Last week, after picking the kids up from school and the car door was closed, the usual 2:45 fighting commenced.  Now this was nothing out of the ordinary, because they argue like cats and dogs.  But, by this point in the week, I had had enough.  My patience was in the red and I was not willing to hand out any mercy.  Sure, they were tired and had been at school all day.  They were probably hungry and ready for a break.  But that didn’t matter, because I did not care.  The punishments were dealt and the tears began to flow.  I yelled and we continued home.

I know this story doesn’t sound glamorous or probably even blog-worthy.  But sometimes the Lord uses the most ordinary, mundane moments of life to reveal himself; or in this case, myself.  My thoughts were swarming with “I can’t do this” and “I can’t handle him”.  Then I was simply reminded of the grace and mercy that has often (daily) been shown to me.  Maybe I am the child of God that requires a lot of attention and can be emotional at times.  I can be dramatic and take a simple situation and blow it out of proportion.  Am I loud and outspoken when I should be silent and prayerful?  I can be the unruly kid that doesn’t listen and complains when following directions.  I am no different than my children.  I’m not better or above them, because we all need more of Jesus.

Now don’t misunderstand me.  I believe in Godly discipline and correction.  We as parents are called to address sin and behavioral issues because we love our children.  And we love them enough to call them out on it.  But, speaking as someone who was born without a drop of patience, I find myself constantly in need of it.  Yes, kids can be kids, but I am also in the process of being molded…..just as much as they are.  As a mother, my roots have had to deepen.  My trust in the Lord has had to increase.  My faith and sanity have been tested and without knowing Jesus, I wouldn’t be capable of anything.  So, I’m learning that even on the toughest days, He is building something in me.  Something far greater than myself.  It is the power of the Holy Spirit, who equips us for the biggest battles and even the small ones at home.

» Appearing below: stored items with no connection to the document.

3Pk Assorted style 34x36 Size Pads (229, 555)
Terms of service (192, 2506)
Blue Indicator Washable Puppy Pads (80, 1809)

My prayer for myself and every mother out there is that we do not grow weary in well doing.  That we would remain strong and brave, even in the face of tears and insecurity.  That we would tap into the only source that can truly sustain us and empower us to be who we are called to be.  Motherhood is not for the weak of heart.  Yet, it was not created to be done alone.  I will be the first to admit, I am constantly asking the Lord for help.  But, I have learned, that in my weaknesses He is strong.  He can take someone so impatient, like myself, and give them the ability to overcome.  He can help me extend grace when I don’t feel like it.  He enables me to say I’m sorry when I overreact.  He lovingly reveals my sin and then comforts me when I repent.  It’s amazing to know that Jesus loves us even when we get it wrong.

My goal is that the love for my children will not be based on perfection or meeting a set of standards.  But it will be rooted in the blood of Jesus.  That I will be able to love like He does and look at them through His eyes.  That on their roughest day, I will love them even more.  Because that’s when they need it the most.